Monitoring & Observability

Monitor your WorkClaw agents in real time with runtime health checks, container metrics, error tracking, and OpenTelemetry integration.

Why does monitoring matter for AI agents?

Unlike traditional web services, AI agents perform complex, multi-step tasks that can fail in subtle ways. A Claw might appear online but fail to invoke skills correctly, or a runtime host might drift from its expected configuration. Monitoring gives you visibility into these issues before your users notice them.

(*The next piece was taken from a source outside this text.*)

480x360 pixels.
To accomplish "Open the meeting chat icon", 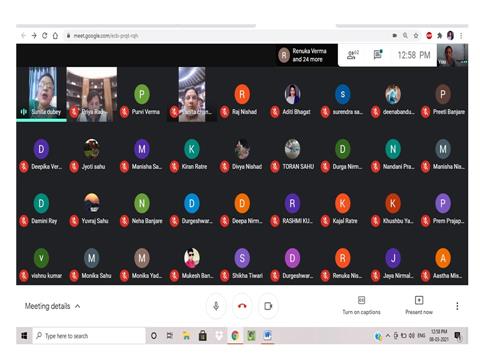I will coord(378,54).
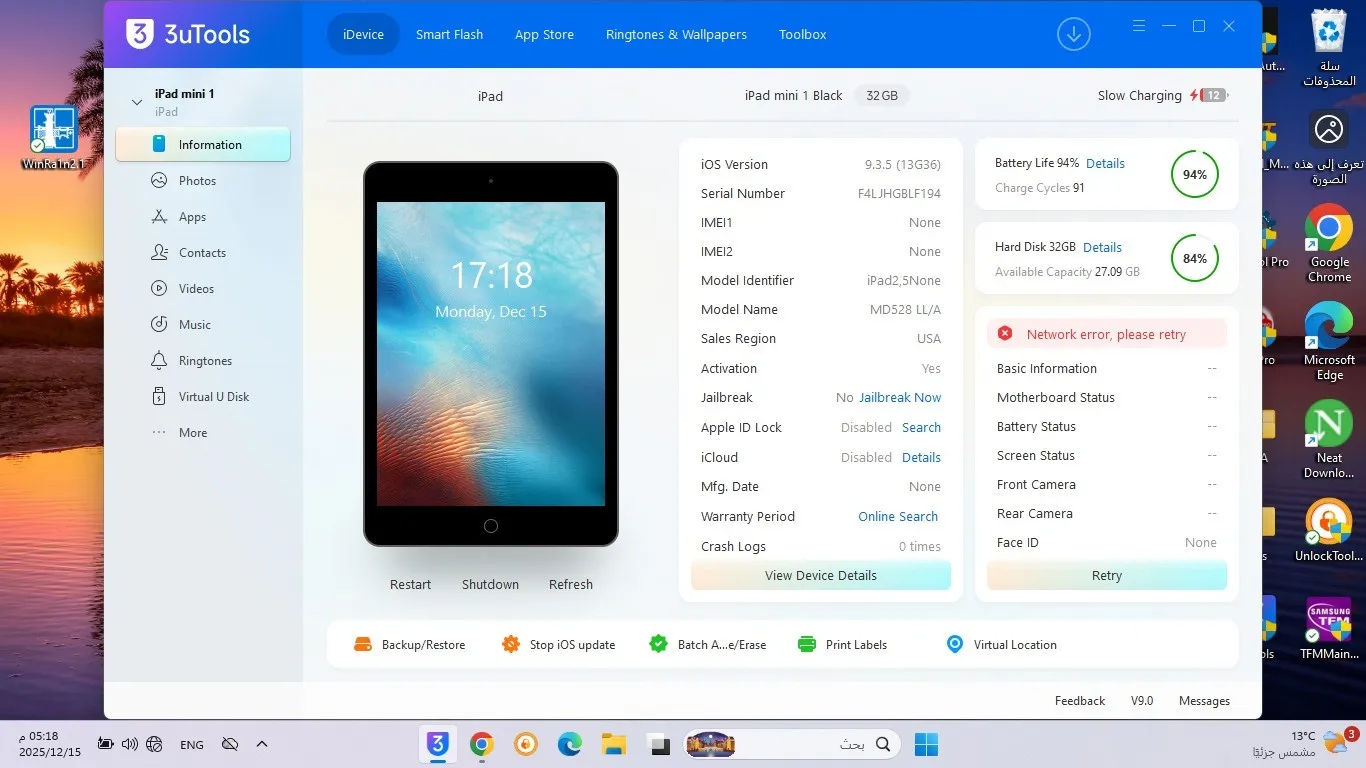Screen dimensions: 1366x768
Task: Select the Virtual U Disk item
Action: point(213,397)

What metrics are available?

The Admin > Monitoring dashboard surfaces several categories of metrics:

Runtime health -- per-host status indicators showing whether each runtime is healthy, degraded, or offline. Includes uptime, last heartbeat, and current build version.
Container metrics -- CPU, memory, and network usage for each agent container. Useful for identifying resource pressure that could affect response times.
Error rates -- aggregated error counts by type (skill failures, connection timeouts, LLM errors) with trend lines.
Request volume -- chat message throughput, ClawMail deliveries, and API call volume.

How does runtime host drift detection work?

WorkClaw continuously compares the expected state of each runtime host against its actual state. If a host is running a different build version, has missing environment variables, or shows configuration mismatches, it is flagged as drifted. Drifted hosts appear with a warning badge on the monitoring dashboard.

You can resolve drift by redeploying to the affected host from Deployment Management.

How does OpenTelemetry integration work?

WorkClaw's control plane exports traces and metrics via OpenTelemetry (OTel). This means you can forward observability data to your existing tooling -- Datadog, Grafana, New Relic, or any OTel-compatible backend. Configure the OTel exporter endpoint under Admin > Settings > Observability.

Traces include the full lifecycle of agent interactions: message receipt, skill execution, tool calls, and response generation.

How do I set up alerts?

From the monitoring dashboard, click Alerts to configure notification rules. You can alert on:

Runtime going offline or drifting.
Error rate exceeding a threshold over a time window.
Build deployment failures.

Alerts can be sent via email, Slack, or webhook. For Slack alerts, ensure your Slack integration is configured.